You're About To See A Lot Fewer Share Bikes Around For Good Reason

Impounded bikes will be given to homeless and disadvantaged people in the area.

What you need to know
  • Multiple companies have recently dropped share bikes around Sydney
  • 6600 share bikes were taken each day in Sydney in January and February
  • Bikes are often left blocking paths, littering parks, or even thrown into waterways
  • Inner West council will begin impounding bikes and charging operators for release

Sydney's Inner West council will impound share bicycles which are blocking footpaths or left damaged around their area, and charge the companies that own the bikes hundreds of dollars to have them released.

The council's mayor said unclaimed impounded bikes would be given to the homeless or disadvantaged.

Residents of busy Sydney suburbs have reported frustration and fury at the sudden deluge of share bikes that landed in their neighbourhoods seemingly overnight. The bikes, able to be rented cheaply via a phone app, are owned by one of several companies, painted in distinctive colours of red, yellow, silver or orange.

In contrast to the popular bikes able to be rented in cities like New York, London or Amsterdam which are held at central docking points, Sydney's share bikes are able to be left wherever the last rider finishes their journey, meaning popular streets, footpaths, commuter areas, tourist attractions and parks are often filled with the vehicles. Some bikes have ended up in rivers, creeks or even thrown into trees.

Darcy Byrne, mayor of the Inner West council -- a large local government area that takes in the suburbs of Balmain, Tempe, Newtown, Leichhardt, Ashfield and Marrickville -- said on Tuesday share bike operators were "on notice" and ordered stray or damaged bikes would be impounded by rangers.

"In the absence of action from share bike operators, Council is undertaking a bike blitz to remove dangerous and badly parked bicycles throughout the Inner West," Byrne said.

"Having offered them the carrot, we now have to use the stick."

Figures published by Randwick council claimed more than 6600 share bike trips were taken each day in inner Sydney in January and February.

Byrne said that, once impounded, share bike operators would have to pay an $80 fee for the impounding notice, $65 an hour for a council worker to transport the bikes to a depot, and $16 a day in bike storage before their vehicle would be released.

Just last week, the NSW state government announced new powers for local councils to manage share bikes, as well as introducing new minimum standards for companies around safety, parking, and forcing operators to establish designated parking areas for bikes.

The Inner West council's decision follows long discussion among Sydney councils about how to deal with share bike troubles.

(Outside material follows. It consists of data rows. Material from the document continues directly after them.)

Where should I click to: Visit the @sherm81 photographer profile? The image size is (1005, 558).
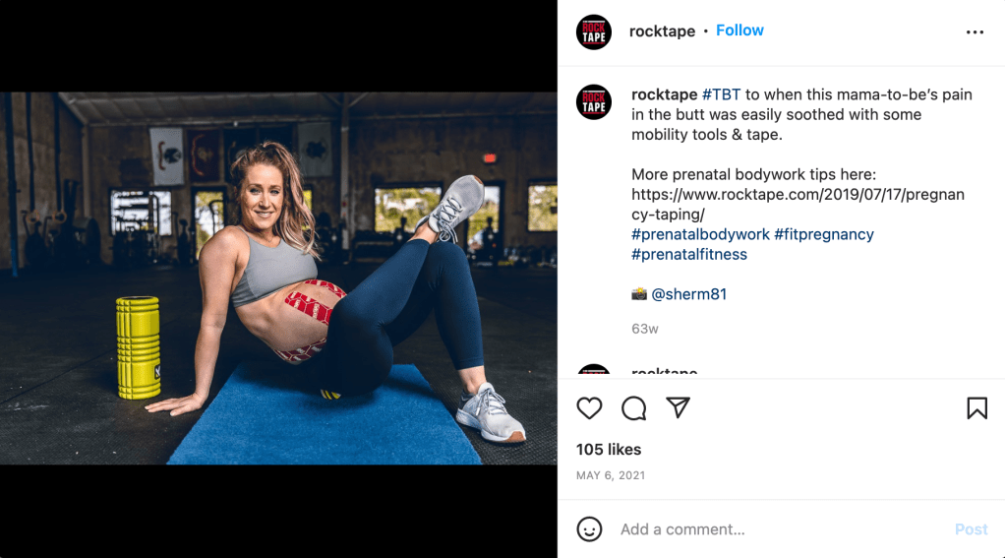click(689, 293)
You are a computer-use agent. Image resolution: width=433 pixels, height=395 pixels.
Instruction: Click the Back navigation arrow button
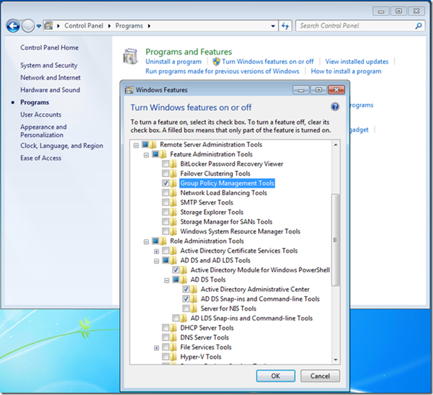[x=13, y=26]

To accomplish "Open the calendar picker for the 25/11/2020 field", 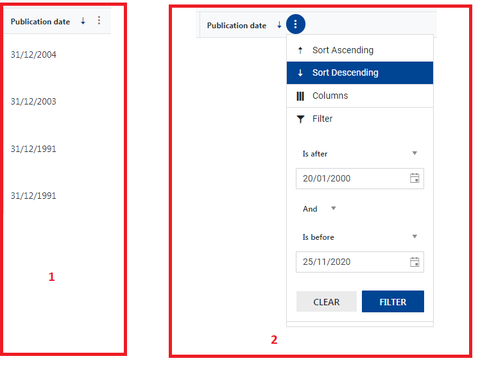I will point(415,262).
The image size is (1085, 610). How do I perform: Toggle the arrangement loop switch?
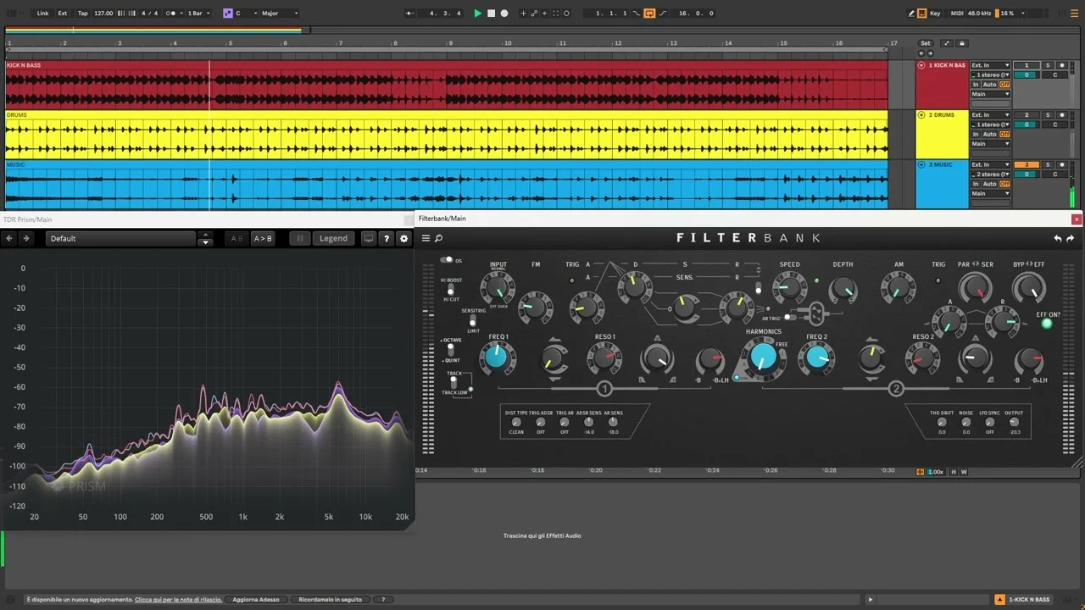649,14
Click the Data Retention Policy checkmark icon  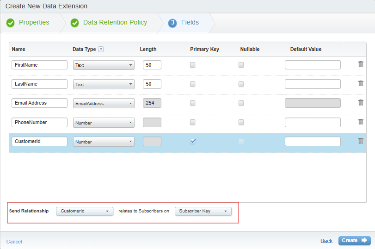(74, 23)
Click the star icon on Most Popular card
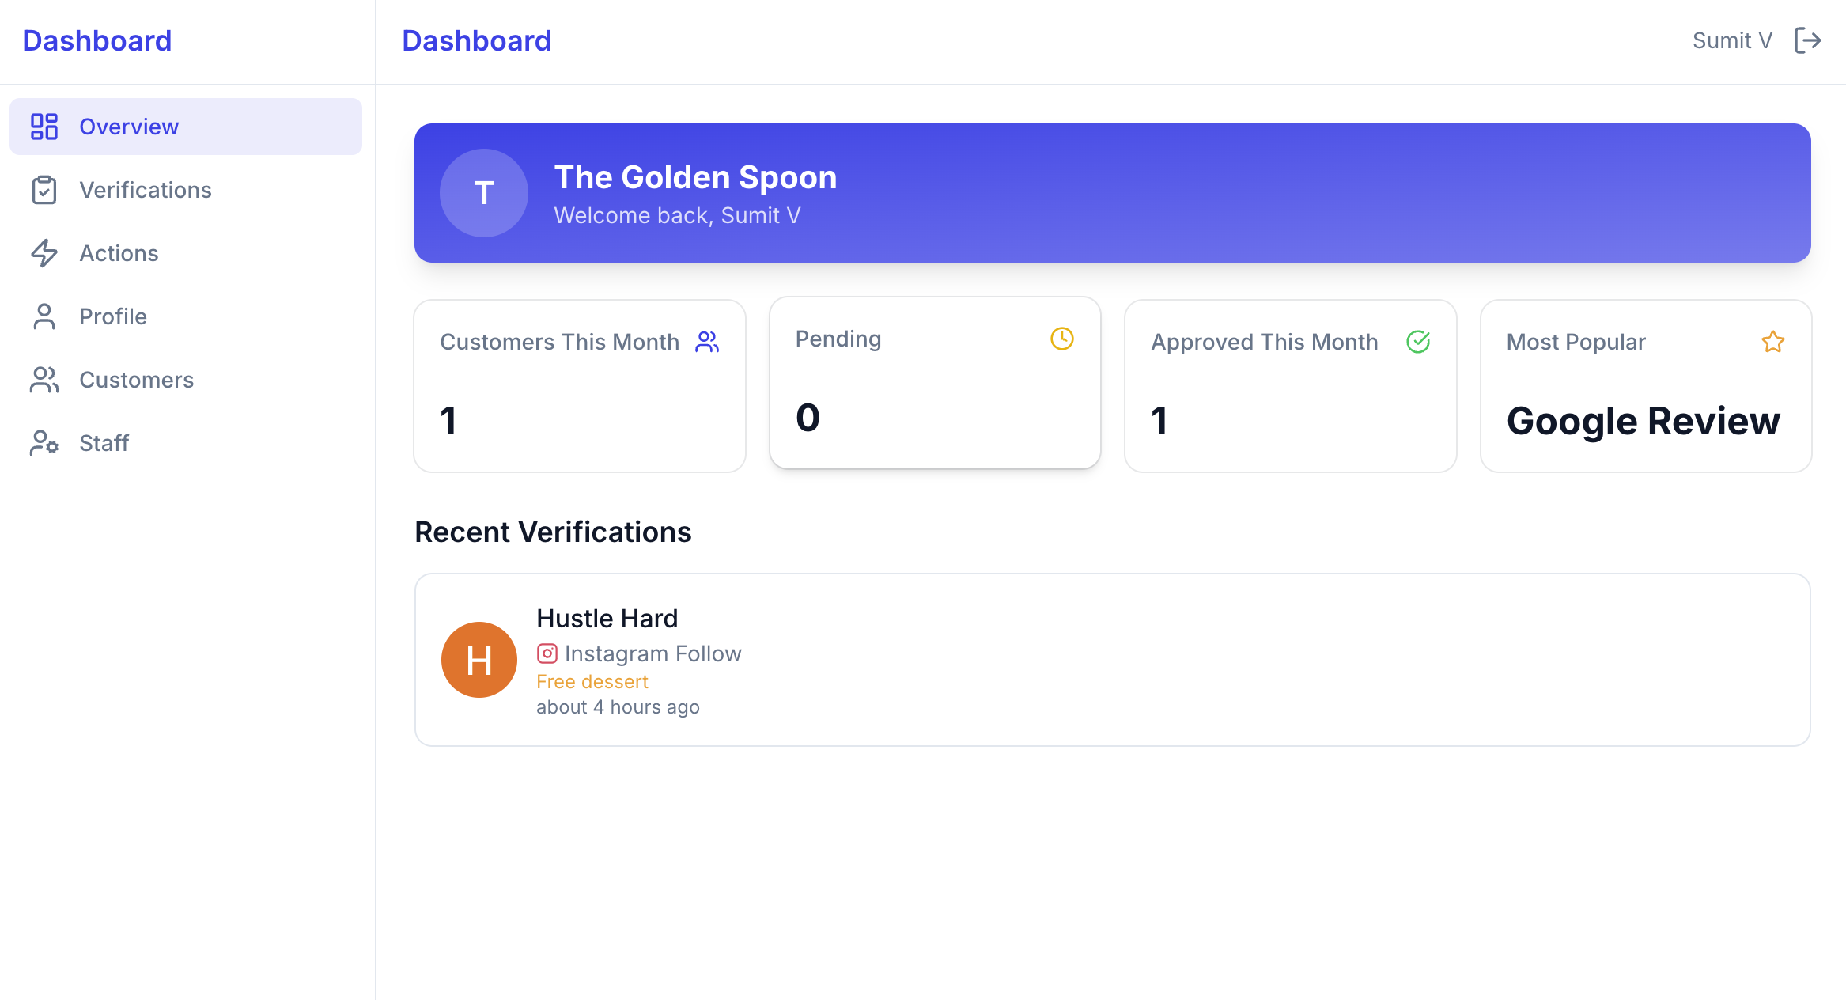1846x1000 pixels. pyautogui.click(x=1772, y=342)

In March, Waverley council said it would start impounding bikes left blocking paths, while six councils -- including Waverley and Inner West -- began working in December on standard regulations for operators to follow.

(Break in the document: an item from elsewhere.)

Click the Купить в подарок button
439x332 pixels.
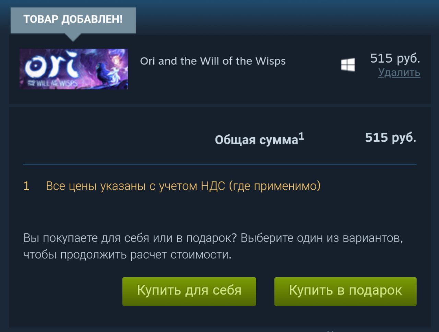coord(345,292)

However, Byrne said operators had not responded properly to the regulations, and that his council had been forced to take more drastic action.

"We’ve proposed a simple set of guidelines for the operators, but they haven’t done enough to lift their game," he said.

However, Byrne said he isn't expecting any huge financial windfall from the impounding blitz. Instead, the council plans to redistribute the bikes among the area's needy residents.

“We know operators haven’t been collecting bikes that have been impounded elsewhere. Rather than putting them into land fill, we will be looking to repurpose unclaimed bikes and give them to homeless and disadvantaged people," he said.

The mayor is calling on the NSW government to take action on the share bike issue, asking for state legislation to be updated to better deal with the troubles faced by local councils.

"It’s time the [government] stepped up to the plate on bikes, make the changes to legislation that the councils have asked for and ensure share bikes are properly regulated in this city," he said.